INSTRUCTIONS TO FOLLOW:
Set down the final part of the listing, which starts at the line containing "You are a computer-use" and runs to the last line, exactly and completely.

######

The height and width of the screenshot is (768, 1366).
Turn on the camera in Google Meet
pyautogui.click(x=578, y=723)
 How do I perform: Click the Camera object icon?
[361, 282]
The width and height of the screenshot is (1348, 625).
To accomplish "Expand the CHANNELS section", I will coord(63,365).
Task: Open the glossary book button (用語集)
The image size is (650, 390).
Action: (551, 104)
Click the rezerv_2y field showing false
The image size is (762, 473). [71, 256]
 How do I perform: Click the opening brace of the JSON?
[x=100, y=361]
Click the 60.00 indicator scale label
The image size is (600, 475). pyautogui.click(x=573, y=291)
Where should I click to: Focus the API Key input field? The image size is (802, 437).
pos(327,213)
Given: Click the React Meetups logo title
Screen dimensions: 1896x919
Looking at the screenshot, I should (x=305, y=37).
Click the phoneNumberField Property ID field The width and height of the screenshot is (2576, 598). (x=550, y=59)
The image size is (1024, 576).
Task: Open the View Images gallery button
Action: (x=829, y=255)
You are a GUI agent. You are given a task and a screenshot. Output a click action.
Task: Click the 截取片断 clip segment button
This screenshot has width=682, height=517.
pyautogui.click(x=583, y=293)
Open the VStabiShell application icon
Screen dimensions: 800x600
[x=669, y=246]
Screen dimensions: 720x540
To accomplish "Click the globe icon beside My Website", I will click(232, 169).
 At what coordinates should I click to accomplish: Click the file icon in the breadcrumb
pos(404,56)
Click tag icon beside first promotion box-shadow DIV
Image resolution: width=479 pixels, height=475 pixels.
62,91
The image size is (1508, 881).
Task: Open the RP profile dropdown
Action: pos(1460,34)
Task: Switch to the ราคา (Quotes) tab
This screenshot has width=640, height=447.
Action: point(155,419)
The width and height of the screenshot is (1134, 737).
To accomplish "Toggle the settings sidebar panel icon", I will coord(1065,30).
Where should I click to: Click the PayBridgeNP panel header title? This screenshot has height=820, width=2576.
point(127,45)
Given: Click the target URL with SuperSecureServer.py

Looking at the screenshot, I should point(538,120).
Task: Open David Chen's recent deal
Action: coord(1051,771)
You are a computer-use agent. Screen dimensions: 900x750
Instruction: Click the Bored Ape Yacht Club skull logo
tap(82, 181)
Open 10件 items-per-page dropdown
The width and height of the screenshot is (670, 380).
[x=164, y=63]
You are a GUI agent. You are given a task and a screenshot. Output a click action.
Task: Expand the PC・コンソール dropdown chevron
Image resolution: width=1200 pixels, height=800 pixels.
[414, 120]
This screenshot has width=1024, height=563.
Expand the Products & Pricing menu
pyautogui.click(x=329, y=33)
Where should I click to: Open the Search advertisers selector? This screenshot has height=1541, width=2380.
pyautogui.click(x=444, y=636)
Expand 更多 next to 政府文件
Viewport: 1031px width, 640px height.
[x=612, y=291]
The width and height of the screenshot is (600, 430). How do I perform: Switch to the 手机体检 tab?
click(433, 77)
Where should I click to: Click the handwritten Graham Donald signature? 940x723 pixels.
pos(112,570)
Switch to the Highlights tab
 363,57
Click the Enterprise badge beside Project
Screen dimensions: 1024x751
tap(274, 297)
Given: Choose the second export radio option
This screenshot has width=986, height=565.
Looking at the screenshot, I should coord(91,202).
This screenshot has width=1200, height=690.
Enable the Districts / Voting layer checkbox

######

RESULT OF THE EXERCISE:
You are a computer-use agent. Screen dimensions: 900x750
Instruction: Click the Bored Ape Yacht Club skull logo
tap(82, 181)
Open 10件 items-per-page dropdown
The width and height of the screenshot is (670, 380).
[x=164, y=63]
You are a GUI agent. You are given a task and a screenshot. Output a click action.
Task: Expand the PC・コンソール dropdown chevron
Image resolution: width=1200 pixels, height=800 pixels.
[414, 120]
This screenshot has width=1024, height=563.
Expand the Products & Pricing menu
pyautogui.click(x=329, y=33)
Where should I click to: Open the Search advertisers selector? This screenshot has height=1541, width=2380.
pyautogui.click(x=444, y=636)
Expand 更多 next to 政府文件
Viewport: 1031px width, 640px height.
[x=612, y=291]
The width and height of the screenshot is (600, 430). How do I perform: Switch to the 手机体检 tab?
click(433, 77)
Where should I click to: Click the handwritten Graham Donald signature? 940x723 pixels.
pos(112,570)
Switch to the Highlights tab
 363,57
Click the Enterprise badge beside Project
Screen dimensions: 1024x751
tap(274, 297)
Given: Choose the second export radio option
This screenshot has width=986, height=565.
Looking at the screenshot, I should coord(91,202).
This screenshot has width=1200, height=690.
Enable the Districts / Voting layer checkbox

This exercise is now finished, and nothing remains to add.